(WHAT THIS EXERCISE ASKS)
- a) In the tutorial on deploying an AI coding assistant, how many programming languages is StarCoder trained on?
- b) Using the tutorial on deploying an AI coding assistant, explain why the StarCoder model is deployed on the Triton Inference Server.
- c) Pick up the tutorial on deploying an AI coding assistant after its last sentence and keep writing.

NVIDIA Technical BlogFebruary 1, 2024

Deploy an AI Coding Assistant with NVIDIA TensorRT-LLM and NVIDIA Triton

In this tutorial, we will learn how to deploy an AI coding assistant using NVIDIA TensorRT-LLM and NVIDIA Triton. AI coding assistants, also known as code LLMs, are capable of generating code, filling in missing code, adding documentation, and providing problem-solving tips. We will be using a code LLM called StarCoder, which is trained on 80+ programming languages.

To deploy our AI coding assistant, we need to have basic knowledge of deep learning inference and LLMs, as well as access to Hugging Face and familiarity with the Transformers library. We will also use the TensorRT-LLM optimization library and NVIDIA Triton with the TensorRT-LLM backend.

The first step is to clone and build the TensorRT-LLM library. Next, we download the StarCoder model from Hugging Face and place it in the appropriate directory. We then deploy the model on the Triton Inference Server, which allows us to create a production-ready deployment of our LLM. The Triton Inference Server backend for TensorRT-LLM leverages the C++ runtime for fast inference execution and includes techniques like in-flight batching and paged KV caching.

(Data excerpts)
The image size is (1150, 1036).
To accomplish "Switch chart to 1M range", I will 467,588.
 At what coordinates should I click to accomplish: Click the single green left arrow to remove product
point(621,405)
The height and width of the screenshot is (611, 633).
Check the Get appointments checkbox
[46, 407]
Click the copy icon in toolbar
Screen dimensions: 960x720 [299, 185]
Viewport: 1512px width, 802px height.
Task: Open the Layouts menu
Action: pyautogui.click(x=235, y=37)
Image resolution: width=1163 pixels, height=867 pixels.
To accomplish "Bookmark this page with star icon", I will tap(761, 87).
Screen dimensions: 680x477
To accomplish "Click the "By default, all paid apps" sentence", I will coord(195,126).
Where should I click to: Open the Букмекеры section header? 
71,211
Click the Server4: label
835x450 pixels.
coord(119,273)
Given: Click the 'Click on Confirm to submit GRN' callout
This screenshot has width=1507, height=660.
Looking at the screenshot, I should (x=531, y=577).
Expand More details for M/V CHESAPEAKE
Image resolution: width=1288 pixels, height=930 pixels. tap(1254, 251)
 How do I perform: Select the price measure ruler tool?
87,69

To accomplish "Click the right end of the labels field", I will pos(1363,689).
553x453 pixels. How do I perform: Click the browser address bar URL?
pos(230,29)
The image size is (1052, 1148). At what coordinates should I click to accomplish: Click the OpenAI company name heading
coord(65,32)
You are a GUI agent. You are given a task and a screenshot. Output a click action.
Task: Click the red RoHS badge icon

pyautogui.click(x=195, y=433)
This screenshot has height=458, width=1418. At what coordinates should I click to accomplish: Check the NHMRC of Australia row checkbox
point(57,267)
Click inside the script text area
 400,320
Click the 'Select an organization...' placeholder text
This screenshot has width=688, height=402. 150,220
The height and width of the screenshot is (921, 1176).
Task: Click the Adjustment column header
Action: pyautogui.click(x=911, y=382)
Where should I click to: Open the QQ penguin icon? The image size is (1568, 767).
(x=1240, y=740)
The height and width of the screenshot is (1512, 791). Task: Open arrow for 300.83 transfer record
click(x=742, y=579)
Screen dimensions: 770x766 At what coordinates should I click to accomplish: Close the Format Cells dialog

(SOLVED PROBLEMS)
- a) StarCoder is trained on more than 80 programming languages.

- b) Triton Inference Server makes a production-ready deployment of the LLM possible. Its TensorRT-LLM backend uses the C++ runtime for fast inference and includes in-flight batching and paged KV caching.

- c)
To set up the Triton Inference Server, we create a model repository and add the necessary script files for tokenization and detokenization. We also configure the batch size and memory limits for efficient inference. Finally, we launch the Triton server with the TensorRT-LLM backend.

With our AI coding assistant deployed, we can now use it to generate code, fill in missing code, and provide helpful suggestions. This can greatly speed up the coding process and improve productivity.